Autograd tracking and model weight freezing

Hello I am still confuse with the mechanism in pytorch 1.0 .

  1. How to do weight freeze? some people give examples like this.
for param in model.parameters():
   param.requires_grad = False

Then if all the parameter weight is set requires_grad=False, the what happen if we input tensor requires_grad = True, or vice versa?

  1. Is there any different with tensor requires_grad and layer.weight.requires_grad?

  2. I am doing a crazy things where I have a neural network model let we said A and B. A weight is trainable but B weight is freeze. Automatically B.weight is set to requires_grad=False. Now in my Network the process is the network A will process the input, in the middle of it, the intermediate A result is feed to B. After B has an output, that output is combined with intermediate A, then A process the combined feature then finally giving the final Network result. I have done this and the result is the loss becomes Nan. I think it is because autograd failed to track since we have a combined result of freeze and unfreeze weight. How to do it properly?

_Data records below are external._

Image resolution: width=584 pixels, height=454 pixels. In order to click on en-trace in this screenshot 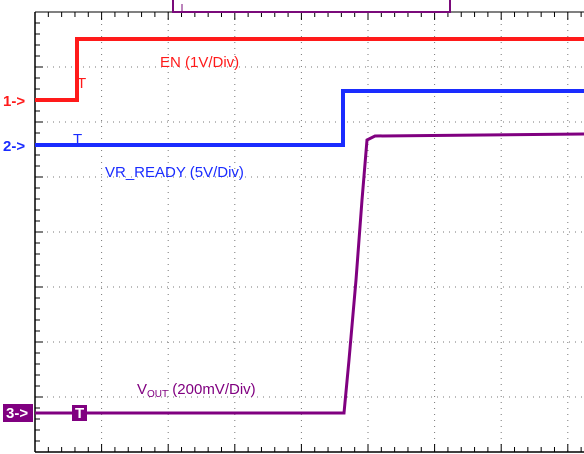, I will do `click(310, 70)`.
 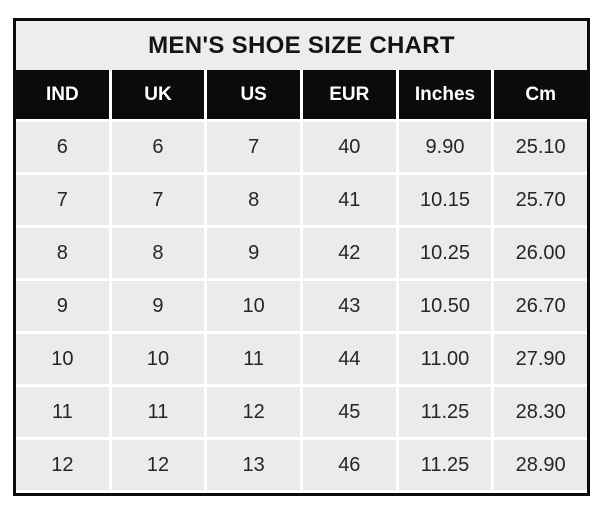 What do you see at coordinates (158, 253) in the screenshot?
I see `table-cell-r3-uk: 8` at bounding box center [158, 253].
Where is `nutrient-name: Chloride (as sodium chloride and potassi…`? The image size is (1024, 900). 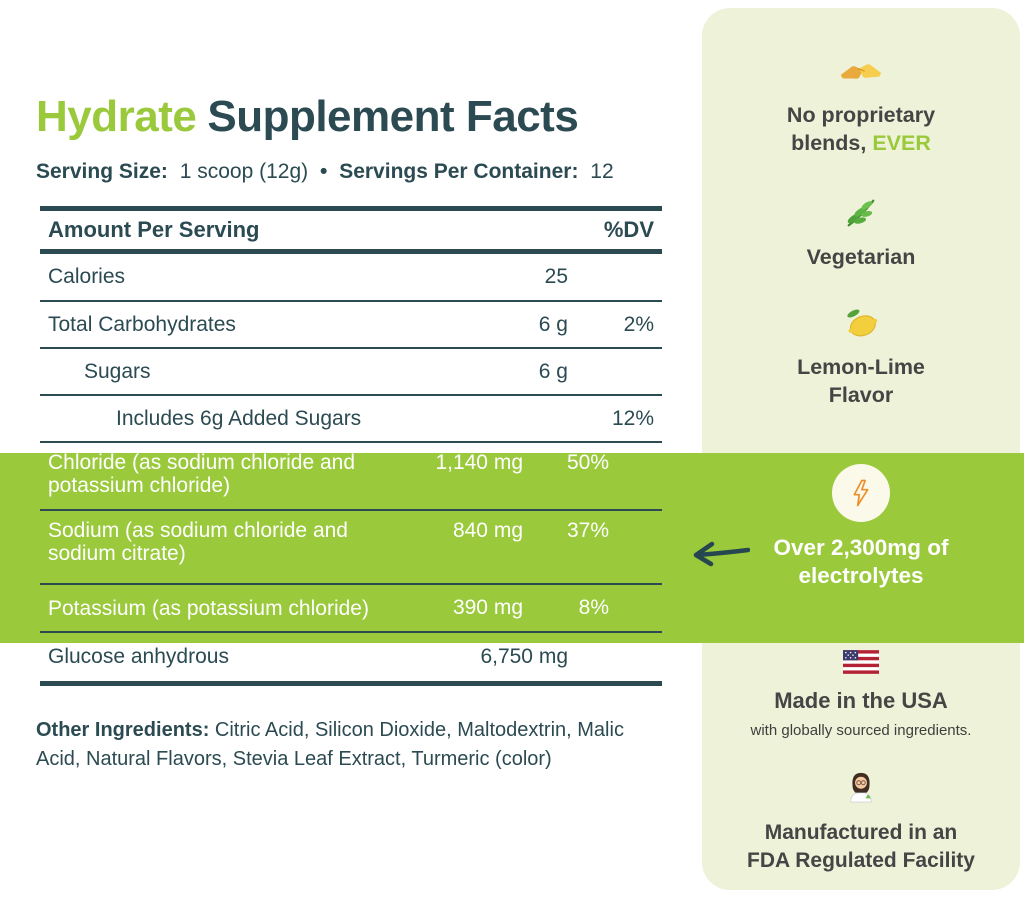 nutrient-name: Chloride (as sodium chloride and potassi… is located at coordinates (202, 474).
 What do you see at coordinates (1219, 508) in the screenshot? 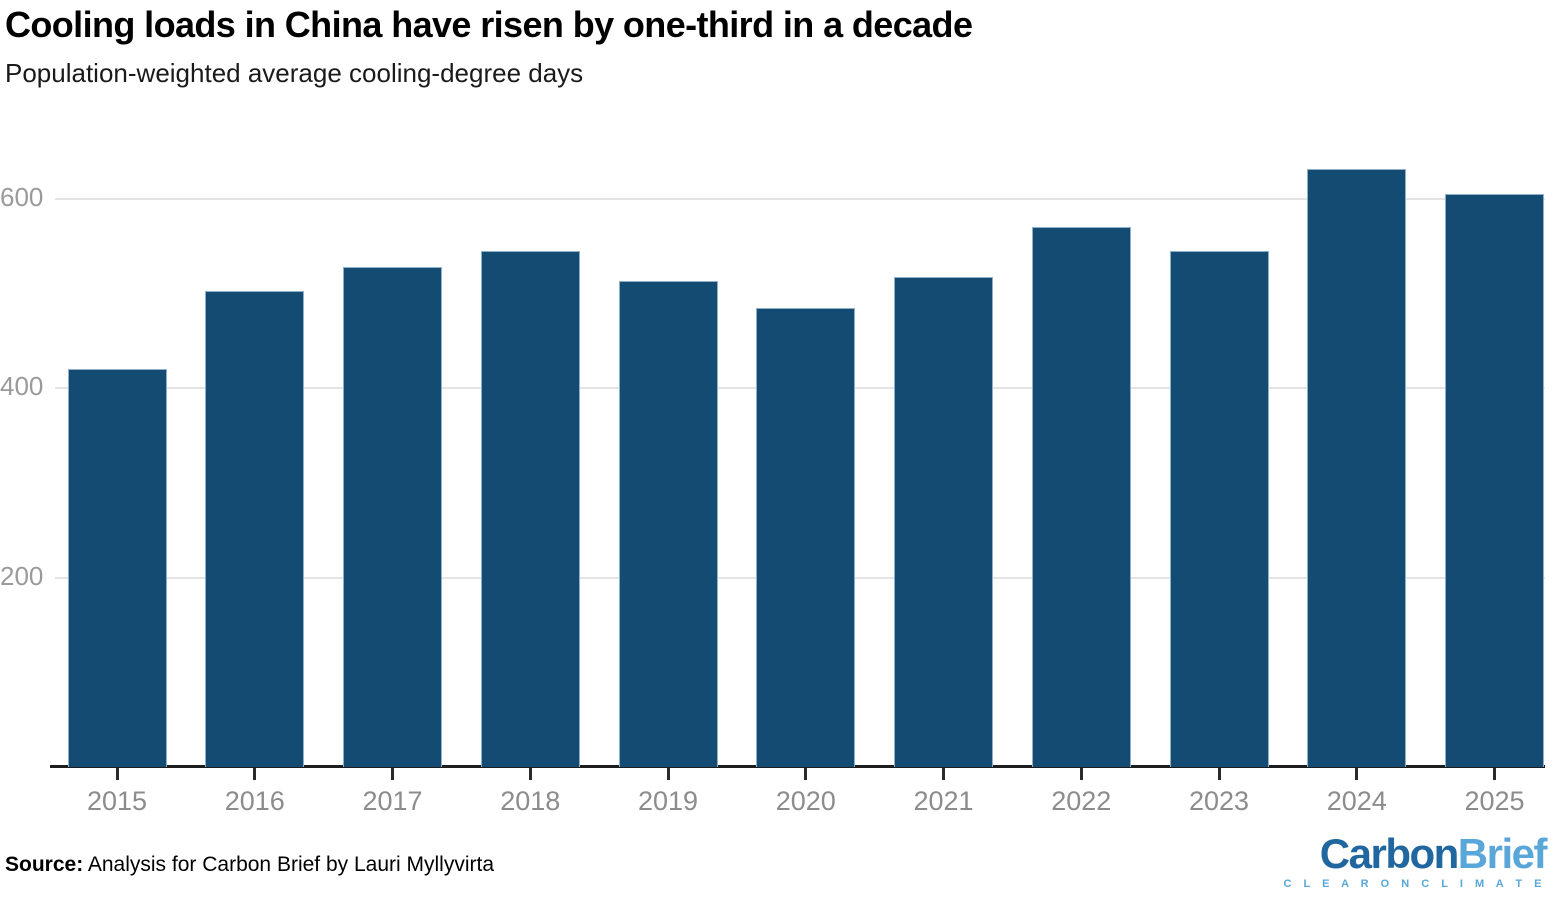
I see `bar-2023` at bounding box center [1219, 508].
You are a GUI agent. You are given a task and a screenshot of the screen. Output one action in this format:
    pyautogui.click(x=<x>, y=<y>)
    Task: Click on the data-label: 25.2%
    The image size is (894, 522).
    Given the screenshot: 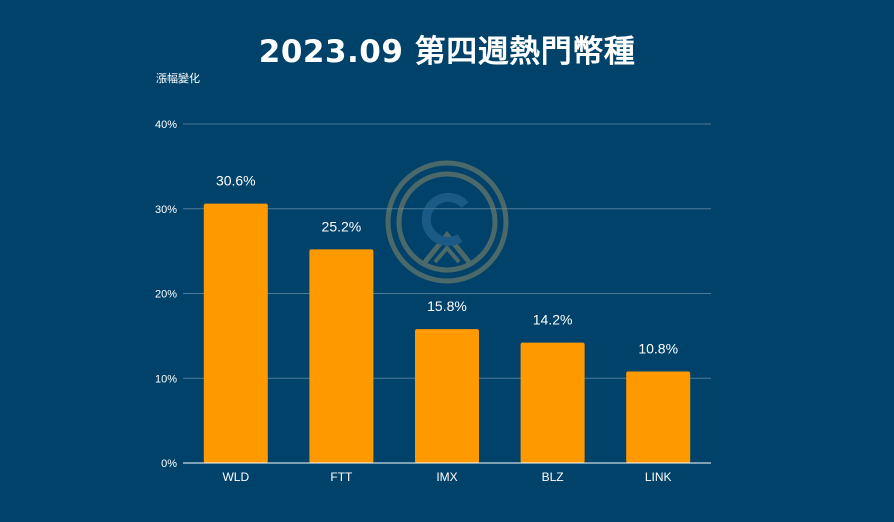 What is the action you would take?
    pyautogui.click(x=342, y=226)
    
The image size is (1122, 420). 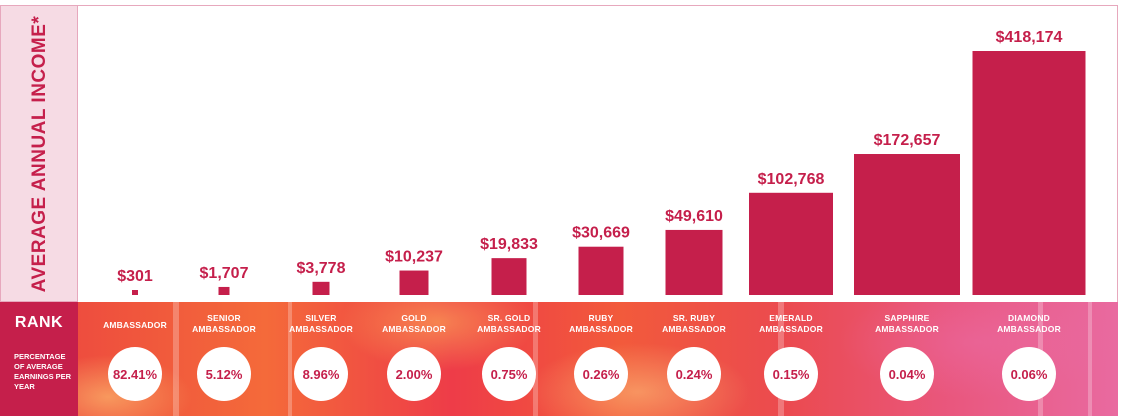 I want to click on bar-value-label-3: $10,237, so click(x=414, y=258).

  3. Like in my third question, what happen if we have model with requires_grad parameter is False (like B parts ) if we have this statement?

with torch.set_grad_enabled(True):
  1. I am still confuse what is the different of model.train(False) and model.eval() ? Do I need to do both model.train(False) and model.eval() for every validation and test step?
    Simply I have a model which deploy dropout layers. I am doing like this:
    In training phase -> model.train(True)
    In validation phase -> model.train(False)
    In testing phase -> model.eval()
    However I found that my model is not working properly. I must remove model.eval() to get the best result. Later I tried in validation phase ->model.train(False) followed by model.eval() . However again the result is not good I must remove model.eval() in testing phase. Could anyone explain this phenomena?, what should I do in validation and testing phase?, is it enough if we only use model.train(False) ? How about if the tensor is required_grads=False but the model.train(True)?